Fonte: EverybodyWiki Bios & Wiki

O geral paulista é uma língua franca e crioula formada a partir de dialetos do tupi antigo falados no atual Estado de São Paulo, sendo também influenciada pelas línguas portuguesa, espanhola e guarani.[1] Foi o principal meio de comunicação do povo caipira por mais de dois séculos, era falada, inicialmente, na região de São Vicente e do planalto paulista, disseminou-se pela ação dos bandeirantes nos interiores do Brasil, se expandindo até os atuais estados de Minas Gerais, Goiás, Mato Grosso, Mato Grosso do Sul e Paraná.

A língua recebeu diferentes denominações, alguns autores utilizam os termos "geral do sul" ou "tupi do sul", o naturalista alemão Carl Friedrich Philipp von Martius empregou a denominação "tupi austral". Nesta dissertação, optou-se pela denominação "paulista", para evitar uma eventual confusão com o guarani, a língua geral que predominou em algumas regiões do Sul do Brasil.[2]

Em 2014, durante uma pesquisa da Universidade de Campinas, foi identificada uma nova fonte de estudos para a língua.

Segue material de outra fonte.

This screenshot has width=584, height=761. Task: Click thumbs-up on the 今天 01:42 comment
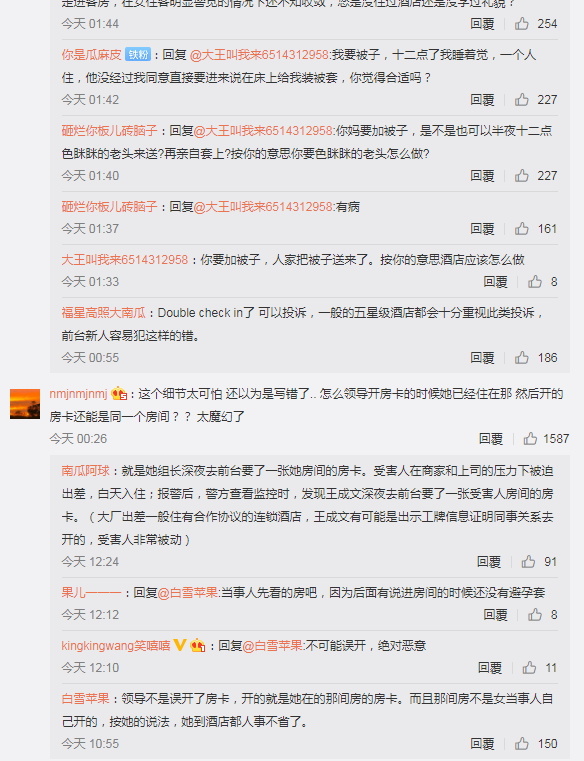pos(522,99)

O documento, intitulado Vocabulário Elementar da Língua Geral Brasílica, foi publicado em 1936 na Revista do Arquivo Municipal de São Paulo, apesar do título fazer menção para a língua brasílica (tupi antigo), o vocabulário de autoria de José Joaquim Machado de Oliveira constitui, efetivamente, uma das fontes da língua paulista.[3]

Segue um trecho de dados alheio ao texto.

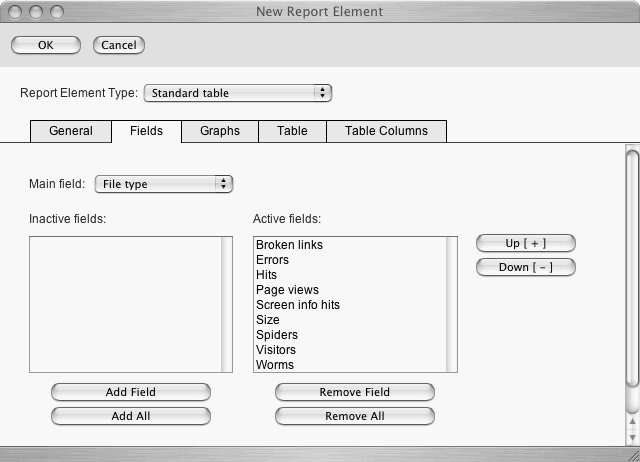Select the Fields tab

Não existem dados sobre o número total de falantes desde o século XX e nem referências conhecidas que indicam a possibilidade do paulista ser considerada uma língua nativa, sendo assim, é uma língua morta.

História[editar]

Na história do Brasil, a colonização portuguesa iniciou-se, oficialmente, com a fundação da Capitania de São Vicente pelo fidalgo Martim Afonso de Sousa, em 22 de janeiro de 1532. Ao aportar em São Vicente, Martim Afonso se deparou com um grupo formado por degredados, náufragos e desertores portugueses, espanhóis e índios liderados pelo português João Ramalho. A figura de João Ramalho foi de extrema importância para o sucesso da colonização portuguesa na região. Ramalho atuava como intermediário das negociações entre índios tupi e colonizadores portugueses. Ele possuía uma relação estreita com os nativos da região, era casado com Bartira, filha do cacique Tibiriça, e já se encontrava estabelecido entre os tupi desde 1508. A respeito da presença de Ramalho, anterior à fundação da Capitania, entre os nativos, há o relato de Baltasar Fernandes em carta de 1568, na qual narra-se o episódio em que os padres foram comunicados do acidente ocorrido com João Ramalho:

Um homem branco que há 60 anos que está nesta terra entre este Gentio, que agora é quase de cem annos, estando entre os Indios e vivendo não sei de que maneira e não querendo nada de nossas ajudas nem ministério, deulhe Deus de rosto com um accidente, além de muitos corrimentos e pontadas que tinha.[4]

Com a oficialização da colonização, em 1532, a união entre homens brancos e mulheres indígenas tornou-se frequente, já que a escassez de mulher branca no Planalto de Piratininga fez com que, desde os primeiros tempos, o morador branco procurasse a índia em uniões legítimas ou passageiras e múltiplas.[5] Os líderes indígenas, com o intuito de firmar alianças estáveis com estrangeiros detentores de muitos bens materiais novos e desejáveis apoiaram, em um primeiro momento, esse tipo de união interétnica.[6] A população das regiões do litoral de São Vicente, Piratininga e Alto Tietê, na época da colonização, era constituída quase inteiramente por guayanás, tupis e carijós, falantes de língua tupi.[7]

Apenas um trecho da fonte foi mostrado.